» **Problem 1**:
Rewrite the passage of the AWS Trainium2 article from "In addition, AWS" up to and including "(LLM), says Kapoor.", replacing "carbon emissions" with "greenhouse gas emissions".
» **Problem 2**:
List every abbreviation that the AWS Trainium2 article places in parentheses after a spelled-out name, together with that name.
» **Problem 3**:
Answer these questions from the AWS Trainium2 article:
(a) How much faster than the previous generation does AWS claim the Trainium2 processor is?
(b) How many Trainium chips does each Amazon EC2 Trn2 instance contain?
(c) What position does Chetan Kapoor hold at AWS?

==== Exercise text ====

Amazon Web Services (AWS) this week unveiled an AWS Trainium2 processor that provides a faster alternative to graphical processor units (GPUs) for training artificial intelligence (AI) models.
Announced at the AWS re:Invent 2023 conference, AWS claims the AWS Tranium2 processor is four times faster than the previous generation of the processor.
This option will provide organizations with a less expensive alternative to training AI models at a time when GPUs are both scarce, says Chetan Kapoor, director of product management for the Elastic Compute Cloud (EC2) service at AWS.
In addition, AWS Tranium 2 provides a more energy efficient alternative to reduce carbon emissions, he noted.
The overall goal is to reduce the amount of time required to train an AI model as part of an effort to make it less costly to build a large language model (LLM), says Kapoor.
While GPUs are widely used to train AI models, they were not designed from the ground up for that purpose. The Tranium processors designed by AWS are a type of accelerator specially built for machine learning algorithms. That approach provides a less expensive alternative to a GPU that, for example, an enterprise IT organization might use to train a smaller LLM using a narrow set of domain-specific data using a processor that isn’t ever going to need to run a graphics library, notes Kapoor. All that’s required is an ability to efficient run matrix multiplications at a level of scale that is required to train an LLM, he adds.
Trainium2 will be available in Amazon EC2 Trn2 instances, each containing 16 Trainium chips in a single instance. Trn2 instances can be scaled up to 100,000 Trainium2 chips in UltraClusters running on the AWS Elastic Cloud (EC2) service. That capability makes it possible to train a 300-billion parameter LLM in weeks versus months, says Kapoor.

==== Collected material ====

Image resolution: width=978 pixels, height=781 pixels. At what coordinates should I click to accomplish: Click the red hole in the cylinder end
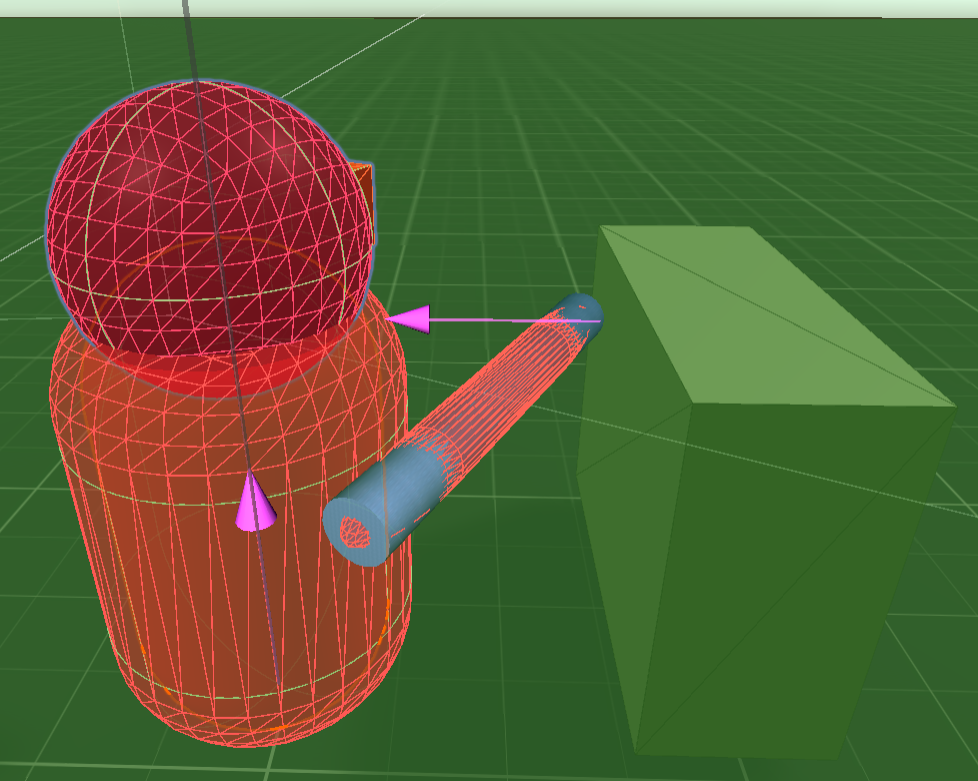coord(353,531)
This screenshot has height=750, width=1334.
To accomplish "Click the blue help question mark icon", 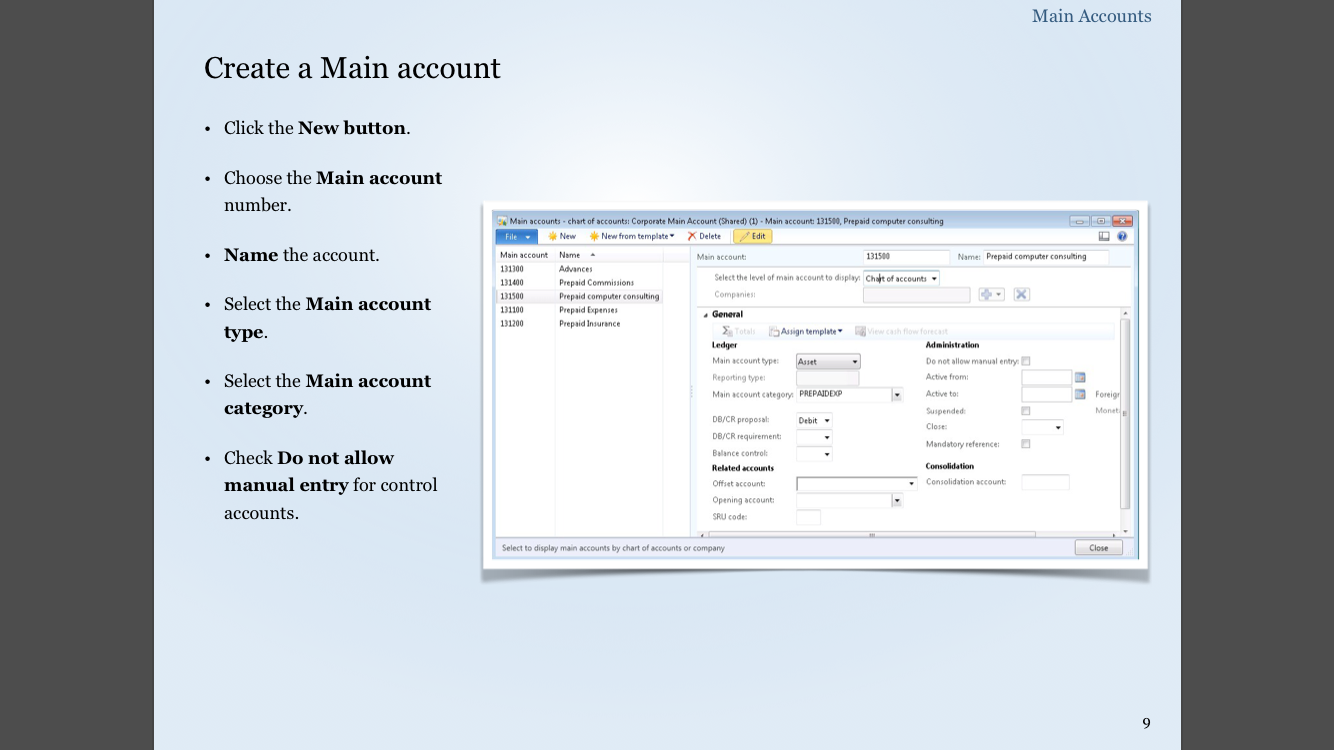I will click(1122, 237).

====

» **Response box 1**:
In addition, AWS Tranium 2 provides a more energy efficient alternative to reduce greenhouse gas emissions, he noted.
The overall goal is to reduce the amount of time required to train an AI model as part of an effort to make it less costly to build a large language model (LLM), says Kapoor.

» **Response box 2**:
AWS: Amazon Web Services
GPUs: graphical processor units
AI: artificial intelligence
EC2: Elastic Compute Cloud (also given as AWS Elastic Cloud)
LLM: large language model

» **Response box 3**:
(a) Four times faster.
(b) 16.
(c) Director of product management for the Elastic Compute Cloud (EC2) service.